DATA:
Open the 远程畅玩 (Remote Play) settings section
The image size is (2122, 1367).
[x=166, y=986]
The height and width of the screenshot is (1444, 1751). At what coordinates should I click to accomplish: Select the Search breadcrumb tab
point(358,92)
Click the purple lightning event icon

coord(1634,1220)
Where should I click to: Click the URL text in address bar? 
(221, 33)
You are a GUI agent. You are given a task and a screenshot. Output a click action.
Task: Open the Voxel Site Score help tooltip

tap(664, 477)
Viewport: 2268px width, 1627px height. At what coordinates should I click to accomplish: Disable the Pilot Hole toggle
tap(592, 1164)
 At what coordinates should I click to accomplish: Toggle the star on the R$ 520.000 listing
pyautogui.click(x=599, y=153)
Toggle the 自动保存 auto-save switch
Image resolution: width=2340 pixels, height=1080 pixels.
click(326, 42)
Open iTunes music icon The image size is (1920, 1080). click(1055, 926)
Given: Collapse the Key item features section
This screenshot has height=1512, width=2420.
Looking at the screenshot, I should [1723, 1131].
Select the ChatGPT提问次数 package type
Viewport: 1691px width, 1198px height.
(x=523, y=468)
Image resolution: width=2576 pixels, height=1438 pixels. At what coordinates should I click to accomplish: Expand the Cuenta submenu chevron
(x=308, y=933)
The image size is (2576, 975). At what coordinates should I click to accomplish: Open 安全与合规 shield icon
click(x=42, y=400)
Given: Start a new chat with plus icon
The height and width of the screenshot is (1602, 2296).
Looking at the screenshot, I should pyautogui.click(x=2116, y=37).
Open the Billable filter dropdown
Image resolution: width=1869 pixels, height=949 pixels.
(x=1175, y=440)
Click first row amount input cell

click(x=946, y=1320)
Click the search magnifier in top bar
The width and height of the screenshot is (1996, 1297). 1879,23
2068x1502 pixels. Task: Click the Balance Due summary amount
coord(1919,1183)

EXERCISE OBJECTIVE: Set down exactly the lines of the listing above, from the line holding "Click the search magnifier in top bar" through its last line, with nothing added.

RESULT FOR THIS EXERCISE:
Click the search magnifier in top bar
The width and height of the screenshot is (1996, 1297). 1879,23
2068x1502 pixels. Task: Click the Balance Due summary amount
coord(1919,1183)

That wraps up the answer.